== Page text ==
I can not imagine the “A person can’t bounce back after being crushed in front of so many people” statement made by Tsukimoto during an initial Kong match will bite him. It was a close game with many points scored on each side. But we are three episodes down out of eleven total, so however they do choose to go about either his self improvement arc or one of him increasing his ferocity of applied talent that he may hold back should not bog the series down, so he can face down Kong again in competition.
The World is Still Beautiful (Soredemo Sekai wa Utsukushii) [Episode four]
I am starting to think that the warmest character episode of this series may well turn out to be that first one.
There has just been this increasing lack of subtly between character interactions as time as elapsed, which is even more driven home this time. The fashion designer being kind of ridiculous and obsessive over their artistic work, to the point of telling the princess to lose weight in a tone deaf manner, I can wave off as going for humor, sure. But Princess Nike sneaking into the temple dressed as a servant, only to immediately blow her cover by removing her hood, and the borderline cackling Evil Priesthood Leader is… a bit much. The Grand Booming Orchestral Music almost drowning them out hurts even more. And then she breaks down crying because she might not get to stay with the Sun King just feels weird. They have not established too much of an on screen rapport for that kind of emotional rollercoaster at this stage.
Then we get a surprise bucktoothed orphan. Which I feel is exactly the sort of thing I want to see the series deal in, but… not quite like this. They exist more as an arm to tell us how awesome the King is, and that he said the flowers at the orphanage reminded him of Nike. They are an extension to tell us development for a different character entirely, without needing to show him doing said actions, rather than more realized individuals who happen to also have this touching story to share. Given how short and rushed said orphanage visit is between everything else does not help alloy this concern either.
The show pulling the “foreign ethnic group” card as a means of having the priesthood cancel the enagement does not sit with me well.

== Given information ==

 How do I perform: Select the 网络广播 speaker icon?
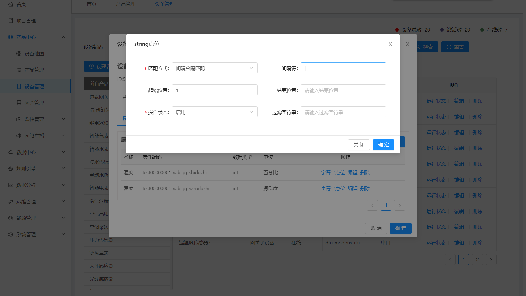(19, 135)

== Objective ==
Can you copy the anime review word for word, beginning at the words "There has just" and stopping after "at this stage."? The listing was taken from a separate source.

== Answer in full ==
There has just been this increasing lack of subtly between character interactions as time as elapsed, which is even more driven home this time. The fashion designer being kind of ridiculous and obsessive over their artistic work, to the point of telling the princess to lose weight in a tone deaf manner, I can wave off as going for humor, sure. But Princess Nike sneaking into the temple dressed as a servant, only to immediately blow her cover by removing her hood, and the borderline cackling Evil Priesthood Leader is… a bit much. The Grand Booming Orchestral Music almost drowning them out hurts even more. And then she breaks down crying because she might not get to stay with the Sun King just feels weird. They have not established too much of an on screen rapport for that kind of emotional rollercoaster at this stage.